== KUTIPAN ==
#####
Catatan Parade GSSTF Unpad 29 Mei 2015
Siang itu tanggal 29 Mei 2015.
Aku tidak mengurus matahari biarlah itu tugas Mikail. Aku memosting sesuatu di
grup line Lingkar Sastra ITB. “Ada yang berangkat ke Unpad Nangor, acara jam 4
itu?” di-read 48 pengguna. Tetapi tidak ada yang
membalas. Huh...
Aku tanya Wahyu OK. Ya dialah
orangnya, yang kemudian bersamaku menikmati Pagelaran GSSTF di PSBJ itu. Wahyu
menjawab dia ikut kalau ada teman. Aku balas aku berangkat walaupun sendirian.
Maka jadilah kami berencana
berangkat pukul 15.00 WIB dari Dipati Ukur ke Jatinangor menggunakan bus DAMRI.
Wahyu memosting lagi di grup dunia jempol sentuh itu : Yang mau ikut ke unpad
stay di du naik damri ke nangor jam 3. #bang.asra. Aku tidak tahu berapa yang read sebab bukan chat posting-anku.
Hujan di penghujung bulan Mei dan
di beberapa hari menuju Juni tidak mengingatkanku pada Sapardi. Kebasahan
tubuhku ini hanya menguatkan ingatanku akan payungku yang hilang minggu lalu.
Setelah beberapa belas menit menunggu di halte, Wahyu mucul dari tengah hujan
yang sudah reda. Kami bersegera masuk ke dalam bus yang sejak tadi parkir di
tepi jalan itu.
Aku dan Wahyu duduk bersebelahan.
Wahyu di sebelah kiriku dan Aku di sebelah kanannya. Dia dekat jendela dan aku
lebih dekat kepadanya daripada ke jendela.
Untuk mengetahui jam, aku tidak
mengecek pergelangan tangan sebab jam tanganku juga sudah hilang beberapa bulan
lalu. Kucek handphone 15:25. Bus ini belum juga diinjak gasnya oleh sopir.
Makanya masih diam. Apa yang mereka tunggu? Padahal kan jumlah penumpang sudah
banyak, setidaknya 22 orang yang kuhitung tidaklah sedikit. Sekitar lima belas
menit kemudian, DAMRI itu melaju membelah jalanan DU. Melindas aspal dan
butiran debu yang kerap dipakai dalam lagu dan puisi.
Pukul 17.00. Bus DAMRI itu masih
berada di buah batu. Aku takut, acara GSSTF tidak sempat disaksikan. Bukan
karena segan karena Endah sudah mengirim undangan jauh-jauh dari Jatinangor
lebih kepada egoisme tidak bisa menonton acara itu saja.
#####
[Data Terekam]
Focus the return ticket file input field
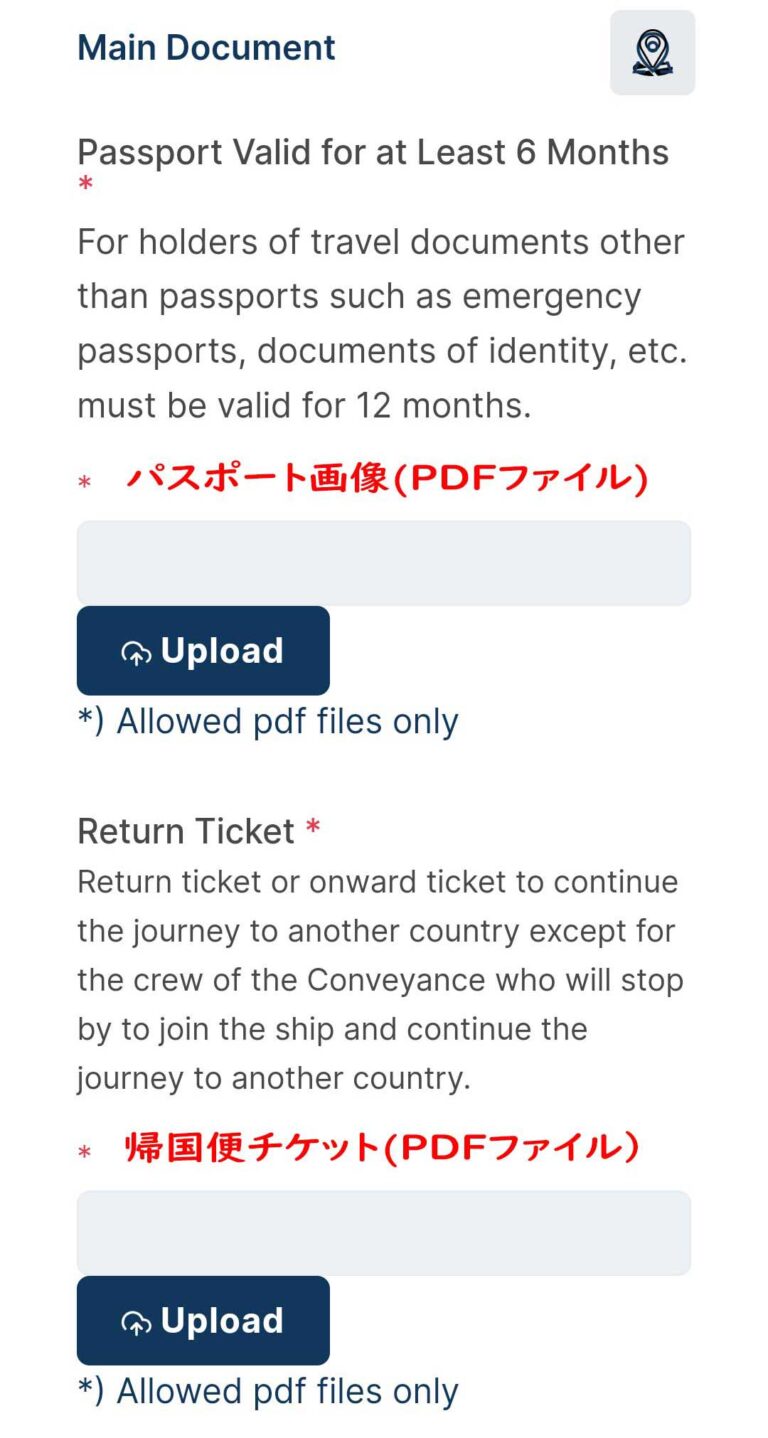 point(383,1233)
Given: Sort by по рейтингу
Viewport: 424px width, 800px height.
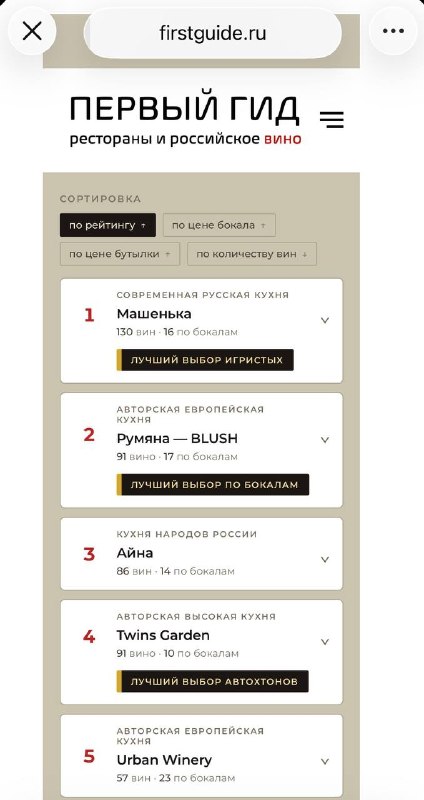Looking at the screenshot, I should coord(108,225).
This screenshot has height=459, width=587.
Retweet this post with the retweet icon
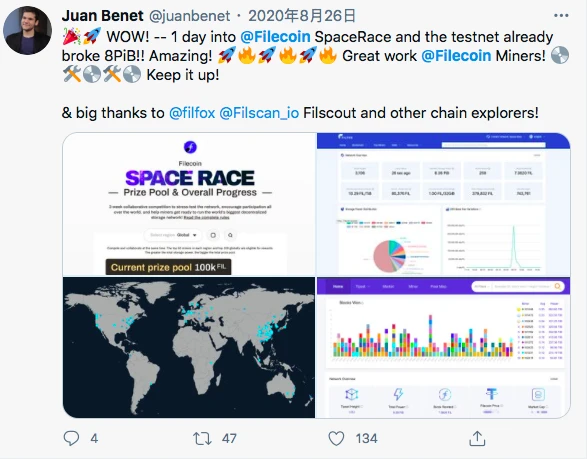pos(202,438)
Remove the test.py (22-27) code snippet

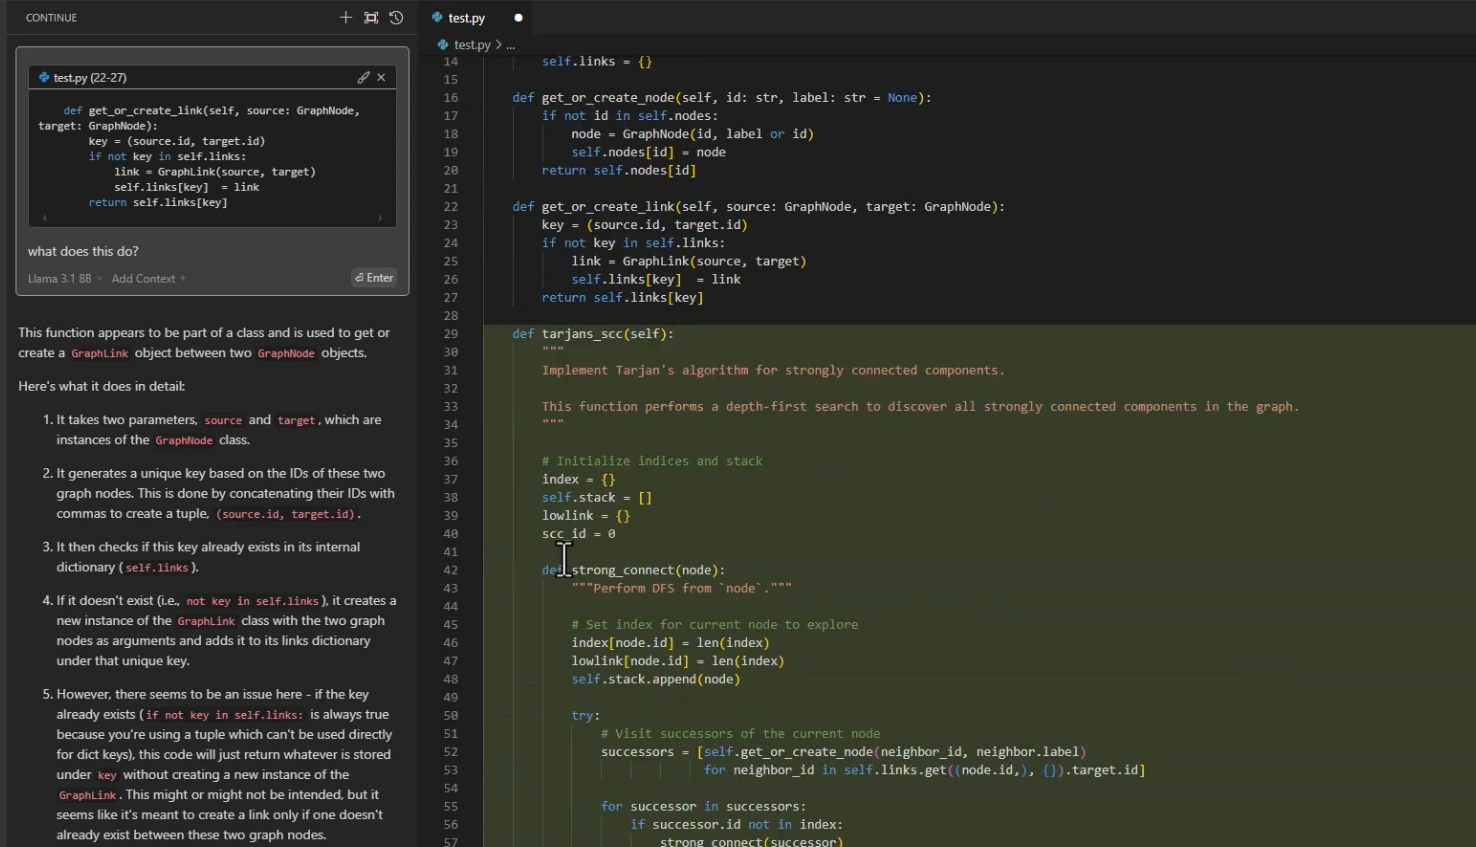pos(381,77)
#####
== KETENTUAN TUGAS ==
Nyatakan apakah setiap pernyataan berikut sesuai dengan kutipan, lalu jawab ya atau tidak disertai kata-kata penentu dari kutipan tanpa diubah. (a) Tokoh aku dan Wahyu berencana berangkat pukul 15.00 WIB dari Dipati Ukur ke Jatinangor dengan bus DAMRI. (b) Tokoh aku melihat jam tangannya untuk mengetahui waktu di dalam bus. (c) Pada pukul 17.00 bus DAMRI sudah tiba di Jatinangor.

== JAWABAN LENGKAP ==
(a) Ya: "berangkat pukul 15.00 WIB dari Dipati Ukur ke Jatinangor menggunakan bus DAMRI."
(b) Tidak: "aku tidak mengecek pergelangan tangan sebab jam tanganku juga sudah hilang beberapa bulan lalu."
(c) Tidak: "Pukul 17.00. Bus DAMRI itu masih berada di buah batu."